Melendez came to Picatinny in June 2010 from the U.S. Army Communications Electronics Research, Development and Engineering Center (CERDEC) at Fort Monmouth, N.J.
His retirement luncheon is scheduled for May 15. In reviewing his time at Picatinny, Melendez said sequestration and furloughs were among his biggest challenges.
"The furloughs were really painful," he said. "You have to make decisions that will affect the livelihood of people."
Moreover, he added, it wasn't clear why furloughs were necessary. Travel restrictions meant the workforce couldn't attend conferences, which Melendez said are integral to the professional development of the workforce.
"I'm very protective of ARDEC core competencies and those are issues that affected our core competence," Melendez added.
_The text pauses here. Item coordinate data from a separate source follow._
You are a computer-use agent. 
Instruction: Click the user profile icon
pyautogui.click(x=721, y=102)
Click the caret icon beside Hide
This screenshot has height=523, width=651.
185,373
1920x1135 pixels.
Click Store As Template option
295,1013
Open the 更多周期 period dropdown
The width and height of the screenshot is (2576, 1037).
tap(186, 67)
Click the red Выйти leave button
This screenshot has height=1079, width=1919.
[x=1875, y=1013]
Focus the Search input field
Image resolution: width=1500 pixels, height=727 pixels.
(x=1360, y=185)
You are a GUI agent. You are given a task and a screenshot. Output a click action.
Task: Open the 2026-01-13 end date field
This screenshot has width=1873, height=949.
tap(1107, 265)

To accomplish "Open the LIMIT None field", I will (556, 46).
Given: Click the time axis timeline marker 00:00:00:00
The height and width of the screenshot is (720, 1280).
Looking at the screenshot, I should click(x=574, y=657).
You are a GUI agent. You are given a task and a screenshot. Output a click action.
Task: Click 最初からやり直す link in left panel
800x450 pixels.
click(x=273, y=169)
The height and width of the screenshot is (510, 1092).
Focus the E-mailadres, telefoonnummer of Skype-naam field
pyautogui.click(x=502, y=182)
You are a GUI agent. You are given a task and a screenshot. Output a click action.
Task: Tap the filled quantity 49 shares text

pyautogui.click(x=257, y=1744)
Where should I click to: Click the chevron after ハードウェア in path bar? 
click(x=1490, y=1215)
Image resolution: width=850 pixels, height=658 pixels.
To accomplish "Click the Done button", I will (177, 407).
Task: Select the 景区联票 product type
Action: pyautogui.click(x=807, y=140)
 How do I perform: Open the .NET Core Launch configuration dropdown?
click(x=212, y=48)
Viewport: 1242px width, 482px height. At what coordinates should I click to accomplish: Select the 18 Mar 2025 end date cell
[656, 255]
However, the director said he was very pleased with how the workforce reacted in the face of adversity.
In reviewing his tenure, Melendez said he was struck early on by the importance of the "enterprise "concept and recognized it as an ARDEC strength that he continued to push and develop.
"Within ARDEC, when I think of an enterprise, ultimately it's a group of people who have a common goal with enough interdependencies that you have a sense of shared destiny," Melendez explained. "So if there is a decision that only helps one organization at the expense of yours- -and we're in the same enterprise--then that's not going to happen," Melendez said, adding that trust and transparency in decision making are also crucial.
"I would argue that at the extreme--in the most mature of enterprises--I would be willing to take a hit for you if it's more important for the common goal," Melendez said.
He added that by "hit" he meant a willingness to give up some time, some resources, or be willing to do work that may not be the first or preferred choice. "So that would be the ideal enterprise," the director said."I don't think we're there yet, but when I look across the board at other organizations, I think we're very mature in that respect."
From the director's perspective, the far-flung nature of ARDEC makes it necessary to develop and advance the enterprise concept.
"I think it's the right way to execute, to get to the mission," he said. "When you look at ARDEC you have to integrate across weapons, fire control and ammunition. For ARDEC I think it's crucial to maturing even more into an enterprise."
As for employees, Melendez said the enterprise should not be an abstraction but something that seeps into the mindset of every worker.
"It's making sure that all the members not only understand the organization goals but are committed to those goals. That is sort of like the linchpin," Melendez added.
Melendez said that as ARDEC director he has also tried to change the way in which resistance to ARDEC proposals or ideas are sometimes addressed internally.
"A lot of the dialogue within the organization--when we tried to do something and it didn't succeed or we would get some push-back--it was almost like the organization would retreat, put up walls and the statement I would get is,' Well, they are doing that because they didn't like us, they didn't accept our idea because they didn't like us, or we've had a long-standing poor relationship with this other organization.'"
Melendez said that type of reaction is self-defeating, misplaced, and doesn't get to the root of the problem.
"If that's the frame of mind, when you have a problem you've pretty much excluded all the options, " he said, adding that it's necessary to probe and find out what's below the surface."So why is that? What did we do? If it's a real issue, then we have to put it on the table," Melendez said.
In assessing ARDEC's outlook, Melendez said he believes the organization has prepared for future challenges.
"There are going to be some pains for everybody, but overall I think ARDEC is well positioned for a number of reasons," he said. "If you look at our mission, if you look at our lethality, my assessment is that we're going to see increased relevancy in the lethality discussions in the Army," Melendez added.
In addition, ARDEC is also going out and getting new customers, both traditional and non-traditional.
"When I look at the organization, we excel at working with the customer," he noted."Our customer focus is great, along with being able to deliver capabilities."
When asked if he had any key messages for the workforce, Melendez said first and foremost is the importance of the mission. "Every employee should see him or herself in that mission statement," he added. "Lethality is crucial to the Army, to the nation and I think its acknowledgment and relevance is going to increase, so don't lose sight of that.
"What we do enables the Soldiers and allows them to accomplish their mission. Stay true to our mission, particularly the part about empowering, unburdening and protecting the Soldier."
As for his plans for the future, Melendez joked that he doesn't play golf, so leisurely strolls across the greens are not on the horizon. But the director said he has another 10 years left in him for a second career.
"I think I would go crazy if I decided to just hang out," he said. "For me it's a transition but not a complete transition into retirement."